Pa pulls me close,
the crisp money crackles
Against my cheek.
My first wage.
“Till Christmas,” he says
“Do your best.”
But I know
my best isn’t always good enough.
May has been sent to help on a neighbor’s Kansas prairie homestead. She won’t go to school anymore, and she’ll be 15 miles away from her family. May doesn’t want to go, but she’ll be helping her family.
I hand him the message.
“The missus left this.”
He walks outside to read in the light.
I pull farther back in.
This is his business,
Except for it is May’s business. When the woman she’s working for runs away and her husband follows, May is left behind, utterly alone. At first, May thinks they’ll be back, but as time passes, she realizes she’s been abandoned.
holds the high white
It is too early
I am not ready.
The snow comes, and May is trapped inside her neighbor’s snow-covered house. With only her thoughts and a schoolbook to keep her occupied, May recalls the past and faces her struggles with reading head on.

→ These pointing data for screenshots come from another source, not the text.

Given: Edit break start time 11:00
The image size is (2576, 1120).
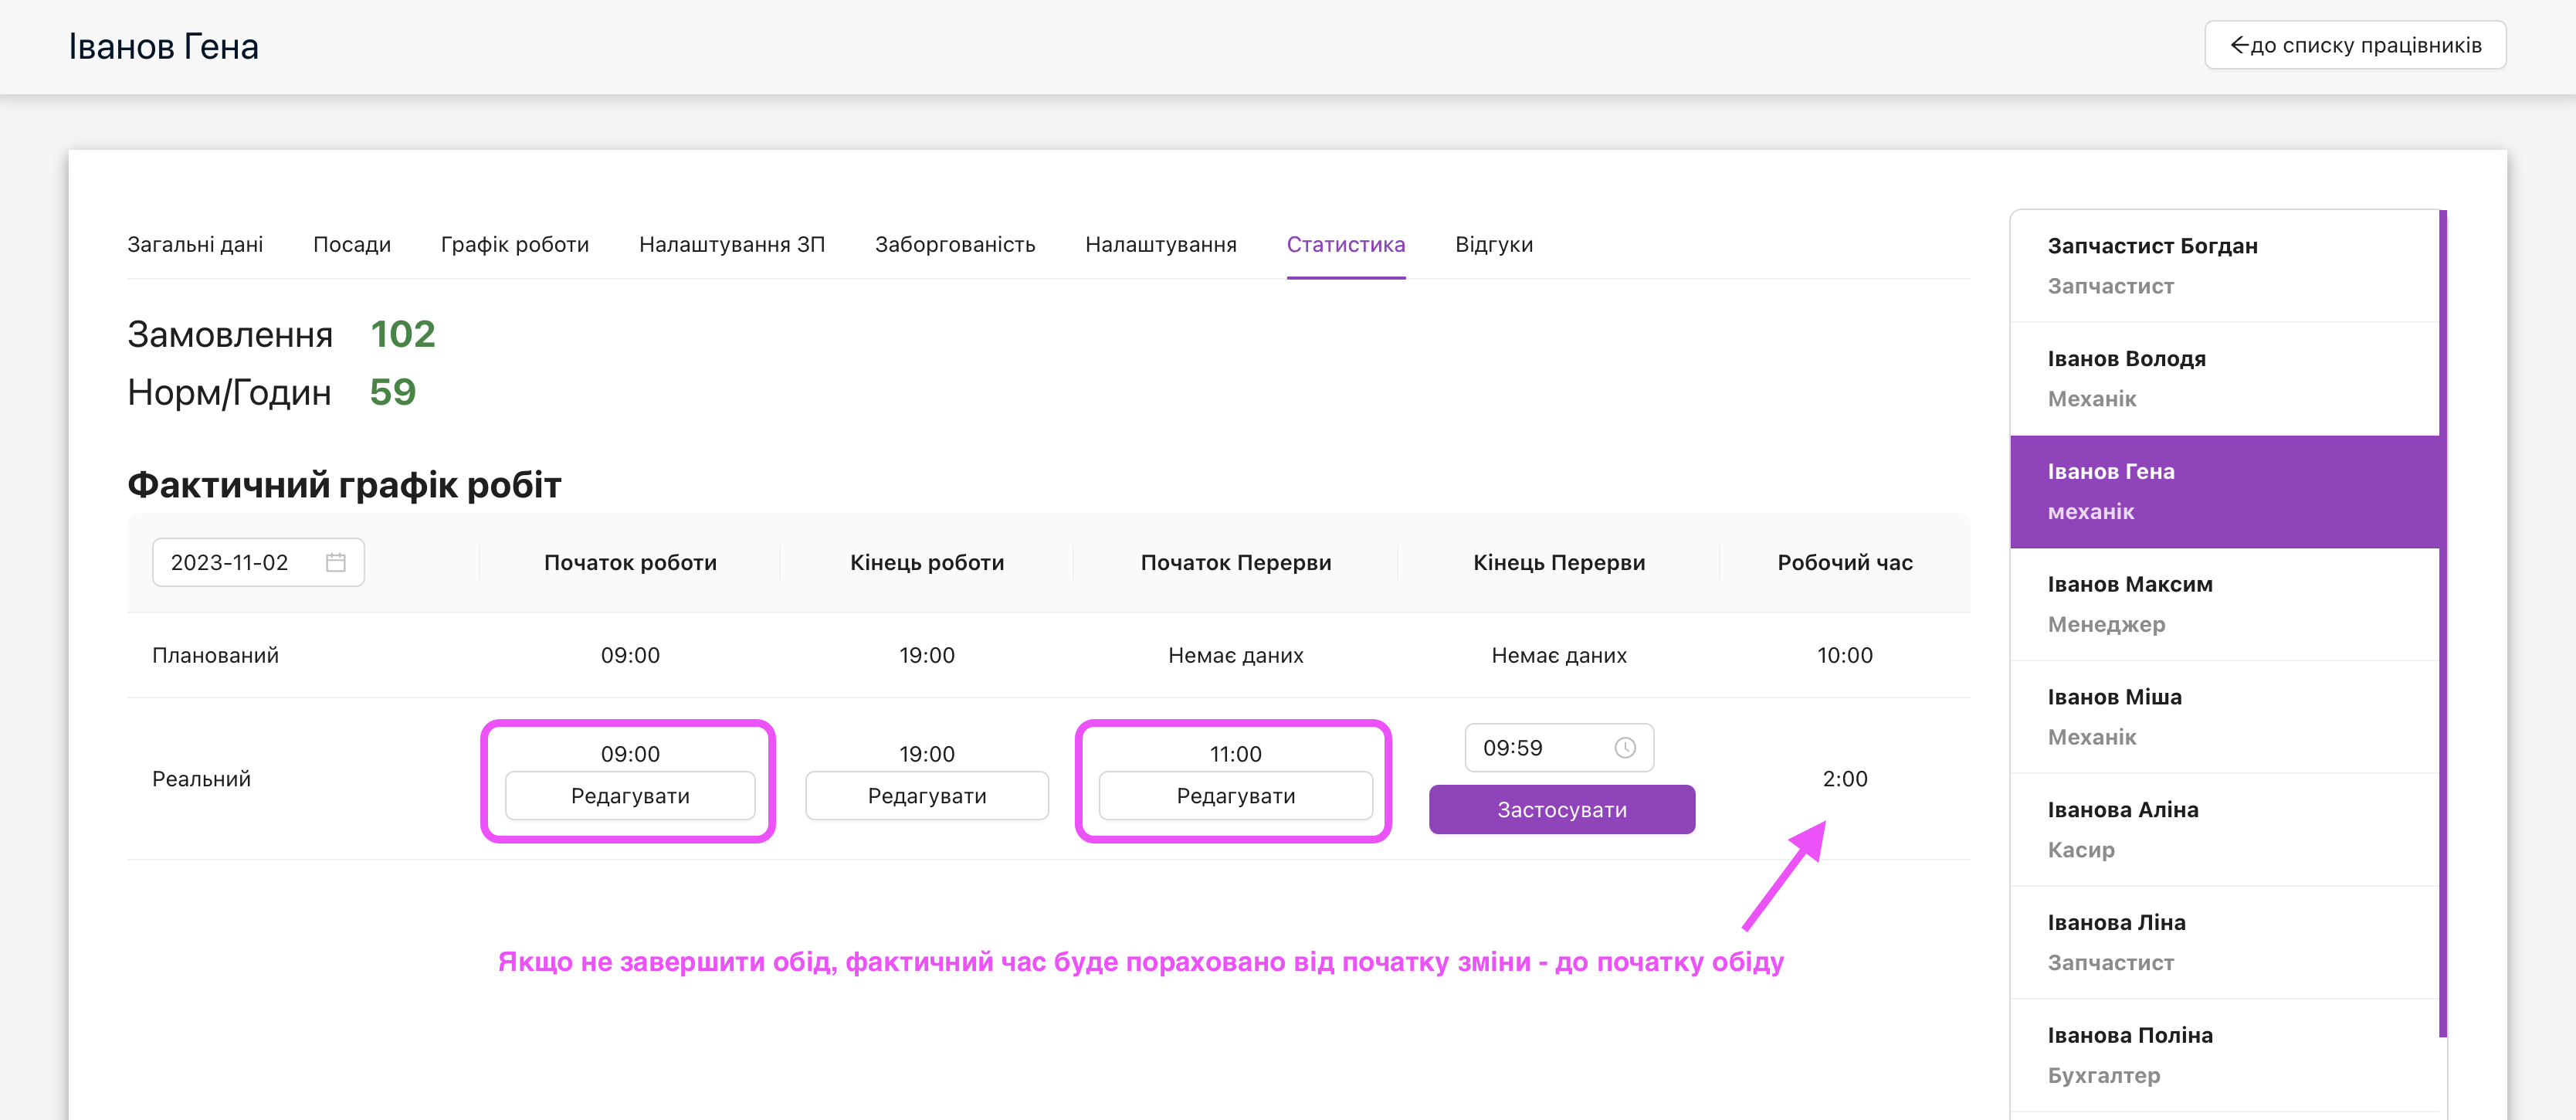Looking at the screenshot, I should (1235, 796).
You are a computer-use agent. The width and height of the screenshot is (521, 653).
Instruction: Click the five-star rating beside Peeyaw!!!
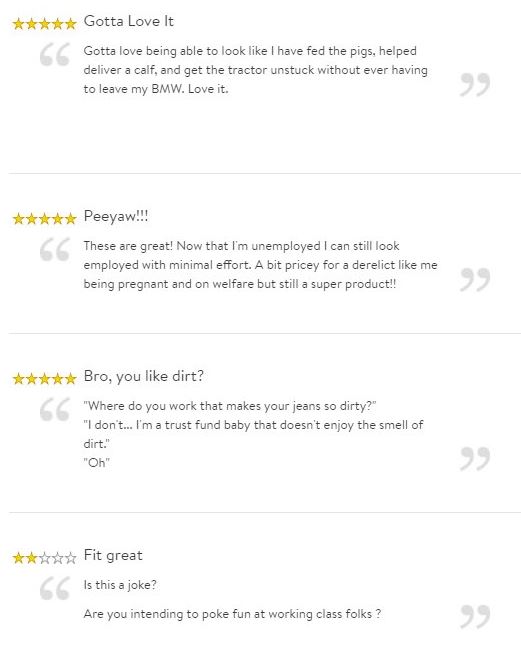[45, 218]
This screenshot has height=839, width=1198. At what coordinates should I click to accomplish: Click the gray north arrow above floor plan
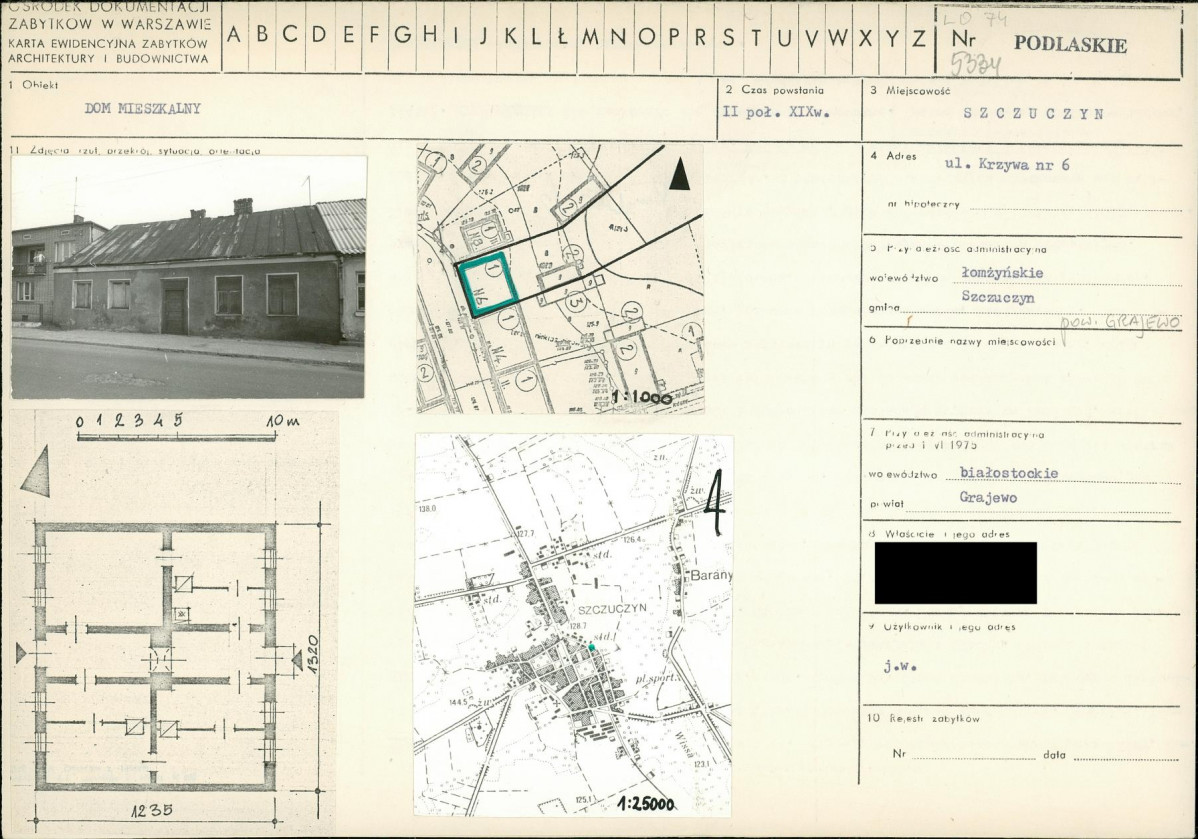[36, 470]
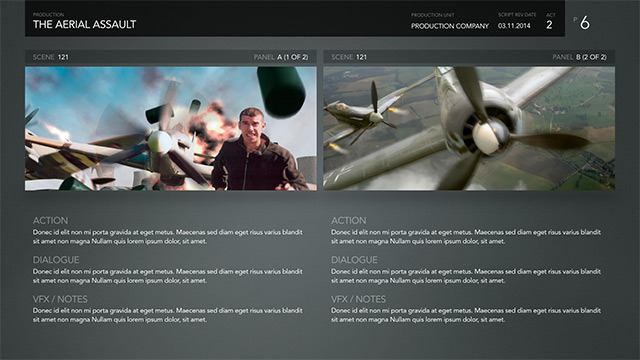Click the action text under Panel A
640x360 pixels.
pyautogui.click(x=168, y=237)
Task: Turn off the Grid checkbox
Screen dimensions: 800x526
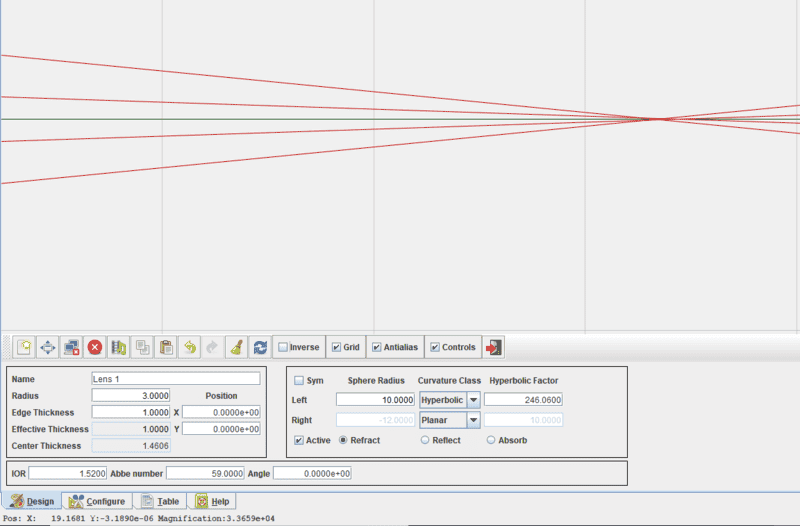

When Teacher came I’d focus so hard,
trying to imagine that balled-up rag.
I was ashamed
to stand with the little ones
in the front of the room.
I knew more than any of them,
more than Rita,
As her food dwindles and a wolf nears, May is determined to find her way home again. Even if it means risking her life in the process.
There’s no creek to guide me.
Nothing is familiar,
but I push forward still.
“May B.” is a beautiful, engrossing book for middle readers. Though in the tradition of Laura Ingalls Wilder’s books, readers of all ages will enjoy this read.
Written in verse form, this novel is a quicker read than its 240 pages imply. “May B.” is fast-paced while being contemplative and it engages readers on a levels. Though the text is sparse in word count, author Caroline Starr Rose perfectly conveys May’s emotions. So, too, is May’s self-reliance and determination.
“May B.” is a quiet novel that packs a big and unexpected wallop. It’s one of the best books I’ve read in recent months. Well-worth your time.